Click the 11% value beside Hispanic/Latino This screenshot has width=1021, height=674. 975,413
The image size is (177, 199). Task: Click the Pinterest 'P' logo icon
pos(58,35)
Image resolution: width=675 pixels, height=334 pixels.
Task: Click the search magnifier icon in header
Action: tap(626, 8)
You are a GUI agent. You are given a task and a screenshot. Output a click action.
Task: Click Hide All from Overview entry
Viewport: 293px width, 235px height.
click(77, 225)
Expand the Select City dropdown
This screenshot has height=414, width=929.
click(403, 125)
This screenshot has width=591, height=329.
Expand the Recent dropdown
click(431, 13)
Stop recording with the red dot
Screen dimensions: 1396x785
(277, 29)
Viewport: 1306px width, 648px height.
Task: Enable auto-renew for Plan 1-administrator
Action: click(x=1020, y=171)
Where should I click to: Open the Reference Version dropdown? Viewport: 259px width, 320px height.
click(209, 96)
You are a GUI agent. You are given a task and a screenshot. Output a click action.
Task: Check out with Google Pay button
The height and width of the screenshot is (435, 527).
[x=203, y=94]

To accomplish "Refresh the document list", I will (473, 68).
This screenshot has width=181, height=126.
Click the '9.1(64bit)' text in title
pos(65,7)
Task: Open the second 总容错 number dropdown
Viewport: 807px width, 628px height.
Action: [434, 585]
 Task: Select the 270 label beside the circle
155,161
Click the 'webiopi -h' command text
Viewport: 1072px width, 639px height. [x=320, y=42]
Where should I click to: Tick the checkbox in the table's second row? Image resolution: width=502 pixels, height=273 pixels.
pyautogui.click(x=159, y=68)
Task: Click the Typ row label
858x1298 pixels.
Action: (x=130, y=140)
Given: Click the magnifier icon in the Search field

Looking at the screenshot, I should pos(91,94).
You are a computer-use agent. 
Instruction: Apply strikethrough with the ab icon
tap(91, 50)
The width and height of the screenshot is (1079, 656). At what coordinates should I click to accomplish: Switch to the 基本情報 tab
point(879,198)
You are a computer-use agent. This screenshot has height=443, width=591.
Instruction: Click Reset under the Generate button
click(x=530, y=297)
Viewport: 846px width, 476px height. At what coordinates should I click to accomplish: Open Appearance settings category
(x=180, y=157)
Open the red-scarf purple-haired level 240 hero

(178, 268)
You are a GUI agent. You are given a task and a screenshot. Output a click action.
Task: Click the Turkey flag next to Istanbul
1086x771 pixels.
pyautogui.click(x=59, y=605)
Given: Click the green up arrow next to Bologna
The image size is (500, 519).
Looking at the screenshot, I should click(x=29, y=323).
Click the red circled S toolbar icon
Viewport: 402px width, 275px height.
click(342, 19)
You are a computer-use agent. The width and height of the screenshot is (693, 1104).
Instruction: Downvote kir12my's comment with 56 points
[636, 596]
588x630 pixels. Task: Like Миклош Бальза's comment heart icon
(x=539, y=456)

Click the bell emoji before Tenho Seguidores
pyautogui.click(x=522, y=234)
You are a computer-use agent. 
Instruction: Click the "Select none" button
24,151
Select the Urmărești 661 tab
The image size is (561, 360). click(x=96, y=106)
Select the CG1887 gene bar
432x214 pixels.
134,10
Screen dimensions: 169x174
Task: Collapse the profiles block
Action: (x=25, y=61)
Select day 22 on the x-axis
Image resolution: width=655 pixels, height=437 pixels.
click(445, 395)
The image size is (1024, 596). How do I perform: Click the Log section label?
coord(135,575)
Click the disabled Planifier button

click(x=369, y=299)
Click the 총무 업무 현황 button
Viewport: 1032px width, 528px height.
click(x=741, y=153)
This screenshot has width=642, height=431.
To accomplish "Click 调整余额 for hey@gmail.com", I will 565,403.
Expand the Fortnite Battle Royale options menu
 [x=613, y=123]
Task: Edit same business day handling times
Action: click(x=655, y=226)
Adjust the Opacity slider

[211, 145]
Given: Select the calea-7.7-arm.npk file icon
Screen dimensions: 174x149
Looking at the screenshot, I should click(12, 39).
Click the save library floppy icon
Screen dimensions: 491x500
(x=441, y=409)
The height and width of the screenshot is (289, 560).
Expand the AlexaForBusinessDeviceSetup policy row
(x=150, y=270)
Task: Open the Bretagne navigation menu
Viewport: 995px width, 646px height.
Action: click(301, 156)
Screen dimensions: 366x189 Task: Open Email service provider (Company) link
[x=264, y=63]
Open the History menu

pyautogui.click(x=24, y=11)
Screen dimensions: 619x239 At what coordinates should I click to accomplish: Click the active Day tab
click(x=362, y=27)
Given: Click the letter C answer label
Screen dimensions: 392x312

☆ ☆ ☆ ☆

## Aim of the task
Within the records above, the line carrying "Instruction: Downvote kir12my's" starts the range and the last line ends it. Set down that range exactly.

## Answer below
Instruction: Downvote kir12my's comment with 56 points
[636, 596]
588x630 pixels. Task: Like Миклош Бальза's comment heart icon
(x=539, y=456)

Click the bell emoji before Tenho Seguidores
pyautogui.click(x=522, y=234)
You are a computer-use agent. 
Instruction: Click the "Select none" button
24,151
Select the Urmărești 661 tab
The image size is (561, 360). click(x=96, y=106)
Select the CG1887 gene bar
432x214 pixels.
134,10
Screen dimensions: 169x174
Task: Collapse the profiles block
Action: (x=25, y=61)
Select day 22 on the x-axis
Image resolution: width=655 pixels, height=437 pixels.
click(445, 395)
The image size is (1024, 596). How do I perform: Click the Log section label?
coord(135,575)
Click the disabled Planifier button

click(x=369, y=299)
Click the 총무 업무 현황 button
Viewport: 1032px width, 528px height.
click(x=741, y=153)
This screenshot has width=642, height=431.
To accomplish "Click 调整余额 for hey@gmail.com", I will 565,403.
Expand the Fortnite Battle Royale options menu
 [x=613, y=123]
Task: Edit same business day handling times
Action: click(x=655, y=226)
Adjust the Opacity slider

[211, 145]
Given: Select the calea-7.7-arm.npk file icon
Screen dimensions: 174x149
Looking at the screenshot, I should click(12, 39).
Click the save library floppy icon
Screen dimensions: 491x500
(x=441, y=409)
The height and width of the screenshot is (289, 560).
Expand the AlexaForBusinessDeviceSetup policy row
(x=150, y=270)
Task: Open the Bretagne navigation menu
Viewport: 995px width, 646px height.
Action: click(301, 156)
Screen dimensions: 366x189 Task: Open Email service provider (Company) link
[x=264, y=63]
Open the History menu

pyautogui.click(x=24, y=11)
Screen dimensions: 619x239 At what coordinates should I click to accomplish: Click the active Day tab
click(x=362, y=27)
Given: Click the letter C answer label
Screen dimensions: 392x312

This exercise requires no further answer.